Wednesday this week, I'd had a full day of real work and worry about taxes. I had finally got home and was enjoying a sit down in the comfortable chair with a glass of ice water. Really, when it's 86 degrees in April, a glass of ice water is wonderful. Anyway, I was watching the last of the local news. It was moments before the national news was to come on.
A local news head announces with their personal version of hysteria, "Breaking news developing now! A UPS plane has notified the air traffic controllers of a possible emergency. The airport is preparing for a crash landing!"
The next fifteen minutes were spent with live action watching a 767 UPS plane approach the runway and land. This meant the CBS national news up to the first commercial break wasn't shown. Reggie said he was watching the NBC affiliate and the national news was broadcasting two sides to a political question and every time they were showing his preferred side, they broke away to the plane landing.

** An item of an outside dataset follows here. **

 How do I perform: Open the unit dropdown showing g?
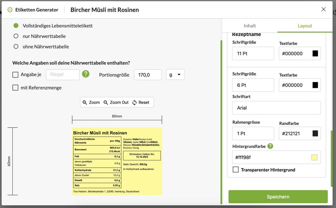click(175, 74)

Since then the local stations have been running ads patting themselves on the back for showing the plane land safely. An airplane safely landing happens thousands of times. It is not news. If that plane crashed and all the online purchased packages burned, I'd want to see that.
We here in Louisville need about an hour and a half of local news a day. More than that is an extended commercial.
Another blogger I read had a post this week about all the live stand up reports on travel delays at European airports due to an Icelandic volcano's belch. She said that every small airport in Briton had a segment where a live stand up reporter said, "Same here. No one is leaving the airport!" That's as funny as the breaking news of a safe airplane landing in Louisville!
All the Tax Day drama is over here. My friend the CPA filed extensions for me. The government has my money so I'll hopefully not suffer any penalties. I have a pretty boring life regarding money matters, but somehow it becomes drama every year.
My other CPA friend from a northern state, called Friday. I don't talk to him often but every year the day after Tax Day we seem to talk. He told me his cat died. He said she was 14 and was ill. They'd been working with her trying to save her and the vet wanted them to leave her over night so the could give her another therapy. They got a call late to come get her as she was wigging out in the cat cage. So they went to get her and she was riding in his wife's lap in the car on the way home. She was talking to the kitty and it seemed content. Two blocks from the house the cat died. Now he's all broke up about it. His daughter who's away at college says they killed the cat by leaving it at the veg hospital and now she can't stand coming home this summer and has gotten a job in her college town on the east coast. I could hear tears in his voice. I told him his daughter was 22 and was looking for a way to stay away. It was normal and not to sweat it.
I said, "You know what you got to do now, don't you?" He said they were getting two new cats. I told him to get mutts. They'd always had Siamese and this was the second one to die of the same ailment. I told him all my cat owner stories and he got to laughing at me. I think they will be ok with the new cats and hopefully his daughter will come back home when she runs out of money or gets pregnant.
This week end kicks off The Kentucky Derby Festival. This is about three weeks of uncountable events leading up to the Kentucky Derby. I like thoroughbred horse racing; watching, betting and even loosing on small horse race bets. I do not care for all the festival stuff. Maybe, if it involved nudity on a grand scale or some other truly spring fertility event. But, this is Louisville Kentucky, which exists under the cinch of the Bible belt, so our nude worship of Baucus is done either behind closed doors or accidentally on a river bank and within the oval infield at Churchill Downs.
Yesterday was Thunder over Louisville. That means seven hundred thousand people went downtown and onto the bank of the Ohio River to watch a wide variety of civilian and military planes fly around all day. At about 9:30 p.m. fireworks were launched for about thirty minutes in a technological marvel of music and explosion. Then for the next four hours, all those people tried to get home.
In the past Dennis and I watched from roof tops or in the offices of friends in buildings a couple of blocks from the river. Then I began watching from my apartment high up in a building in the Highlands. Now, I don't even do that. I keep saying I'll have a watch party, but everyone I know likes to be out near the event. Maybe the watch party will work when my friends are old.
What I did was cross the river early Friday evening, head north and spend the night and some of Saturday with Lenny. He had some work to do for a friend whose dad died, so I just tagged along and read my book, kept him from getting sleep. We went out to eat for dinner and then breakfast.
Sunday in Louisville is a beautiful thing in April. The excitement of the Derby hovers in the air like a pink mist along with tree pollen and butterflies. Yes! I saw my first butterfly this morning. It was small, yellow and fascinated with a wild grapevine growing at the side of a building.